Algebraic substitution with PolynomialReduce
Guido Walter Pettinari
in order to perform algebraic substitutions in expressions, I usually
rely on replacementFunction, that is a very nice wrapper to
PolynomialReduce made by Daniel Lichtblau and Andrzej Kozlowski (see
links below).
However, I realized that replacementFunction is not enough when
dealing with multiple substitutions. Take this expression (which
itself is a sub-expression of a more complicated one in my code):
terms = (2 kx1^2 kx2^2)/3 - (kx2^2 ky1^2)/3 + 2 kx1 kx2 ky1 ky2 - (
kx1^2 ky2^2)/3 + (2 ky1^2 ky2^2)/3 - (kx2^2 kz1^2)/3 - (
ky2^2 kz1^2)/3 + 2 kx1 kx2 kz1 kz2 + 2 ky1 ky2 kz1 kz2 - (
kx1^2 kz2^2)/3 - (ky1^2 kz2^2)/3 + (2 kz1^2 kz2^2)/3
If I define k1 = {kx1, ky1, kz1} and k2 = {kx2, ky2, kz2}, then the
above is equal to the following combination of scalar products:
-(1/3 k1.k1 k2.k2 - (k1.k2)^2)
In order to explicitly reproduce the equality (and thus simplify the
equation), I tried to apply replacementFunction several times, with no
success. So I turned to PolynomialReduce. However, the following:
polylist = { k1.k1 k2.k2, (k1.k2)^2 };
PolynomialReduce[ terms, polylist, Join[k1, k2] ] // Last
did not return a zero remainder.
By reading old messages in the mailing list, I see that this may be
due to the ordering of the variables in the third argument, i.e.
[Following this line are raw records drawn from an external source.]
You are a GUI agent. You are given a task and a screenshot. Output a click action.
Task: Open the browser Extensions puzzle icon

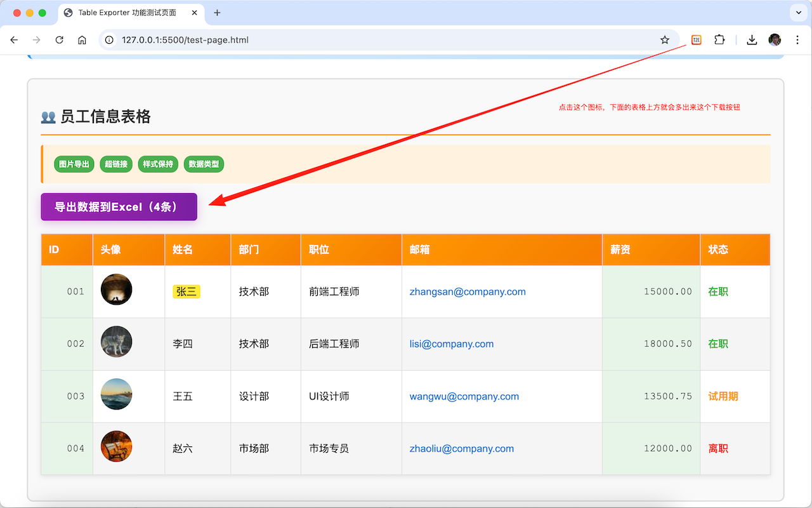tap(719, 40)
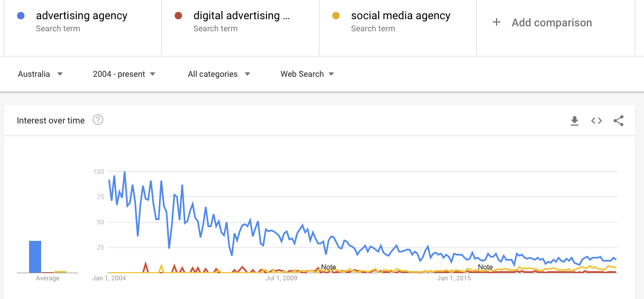This screenshot has height=299, width=644.
Task: Click the yellow social media agency dot
Action: [336, 16]
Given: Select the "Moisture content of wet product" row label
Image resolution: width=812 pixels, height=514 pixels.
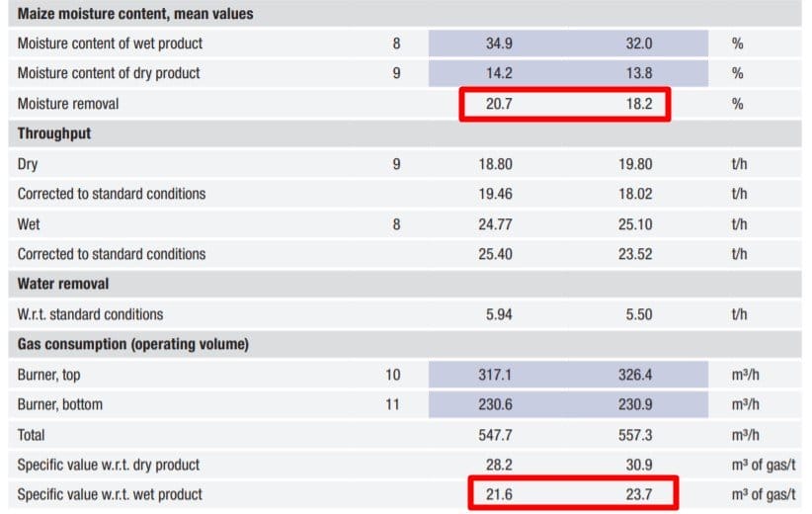Looking at the screenshot, I should [x=110, y=43].
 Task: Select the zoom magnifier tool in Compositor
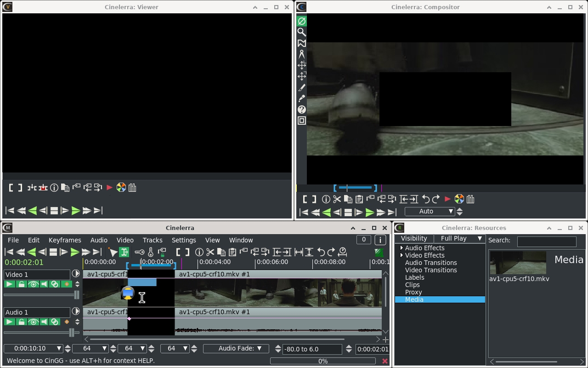pyautogui.click(x=302, y=32)
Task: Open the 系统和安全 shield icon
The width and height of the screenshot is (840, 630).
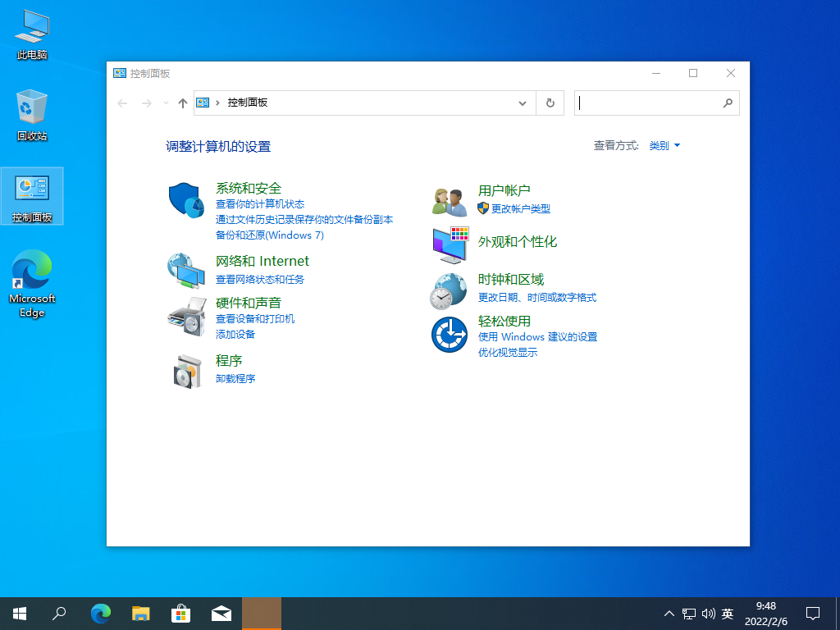Action: pos(185,199)
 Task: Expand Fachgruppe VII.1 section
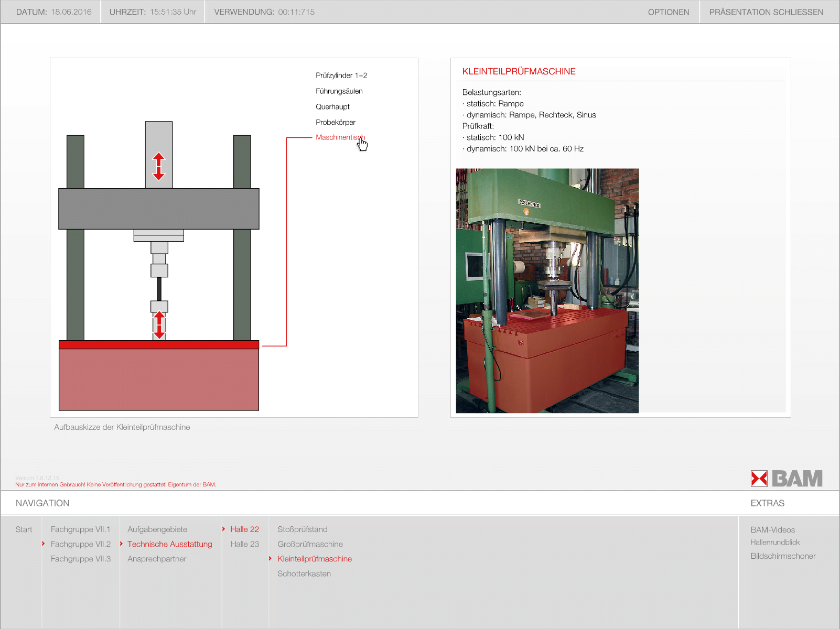tap(80, 529)
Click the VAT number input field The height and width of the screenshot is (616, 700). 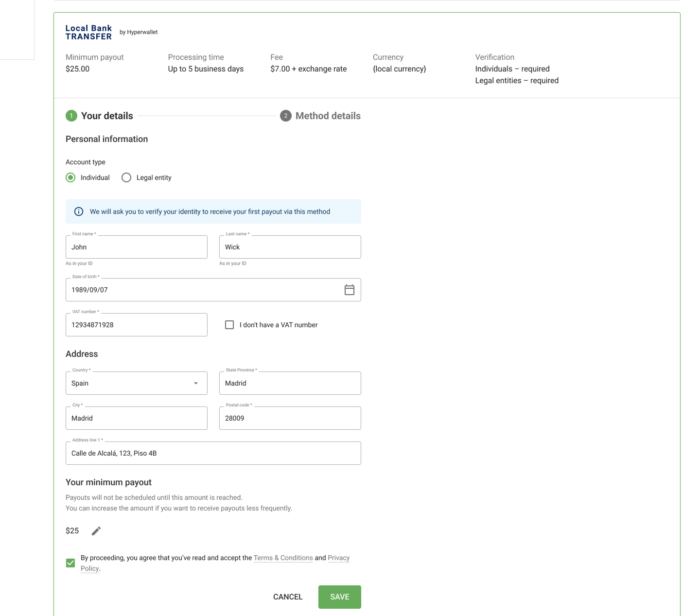tap(136, 324)
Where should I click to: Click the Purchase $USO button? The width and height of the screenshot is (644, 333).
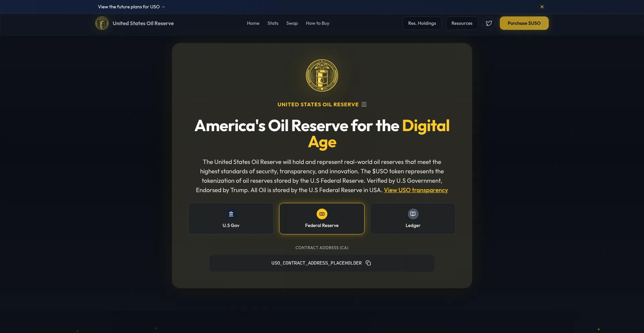pos(524,23)
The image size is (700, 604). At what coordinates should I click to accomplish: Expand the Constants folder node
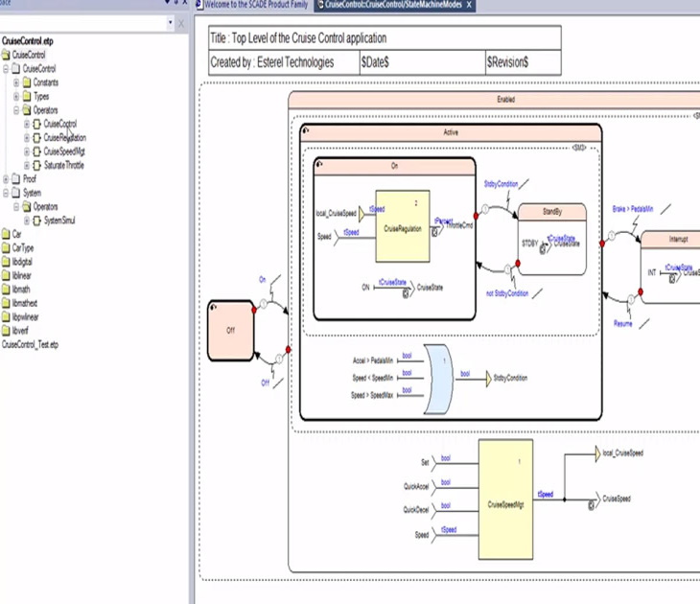pyautogui.click(x=16, y=82)
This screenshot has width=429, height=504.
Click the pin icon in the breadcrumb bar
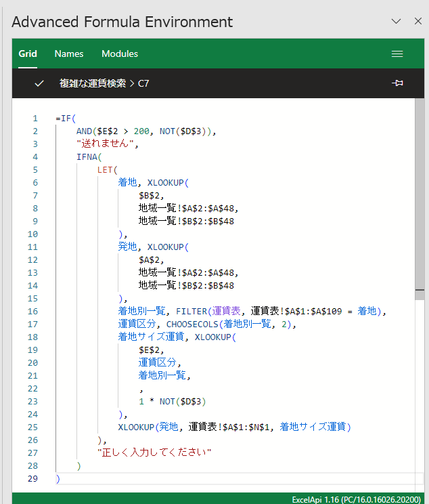coord(397,83)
Join[ k1,k2 ]. Using GroebnerBasis, I managed to prove that 'terms'
can be expressed in terms of the polynomials in 'polylist'. In fact:
gb = GroebnerBasis[polylist, Join[k1, k2] ];
PolynomialReduce[terms, gb, Join[k1, k2] ] // Last
yields zero.
The question is: how can I obtain the coefficients of my expression
('term') with respect to my polynomials ('polylist'), given that I
already have the coefficients of 'terms' with respect to the Groebner
basis of 'polylist'?
Thank you very much for your consideration!
Best wishes,
Guido W. Pettinari
REPLACEMENT FUNCTION LINKS:
http://groups.google.com/group/comp.soft-sys.math.mathematica/browse_thread/thread/634a54e2e844837f/ddf3803cab4f3a5f?lnk=gst&q=replacementfunction#ddf3803cab4f3a5f
Daniel Lichtblau
Yeah. Okay. What you need is a conversion matrix. Not entirely trivial
to get those.
This is discussed in a manuscript long ago abandoned, located here:
http://library.wolfram.com/infocenter/MathSource/7523/
I'll provide the needed code below, and skip minor details, like why
anyone might expect it to do anything useful. If you know, you know,
else just regard it as you would any other jinn.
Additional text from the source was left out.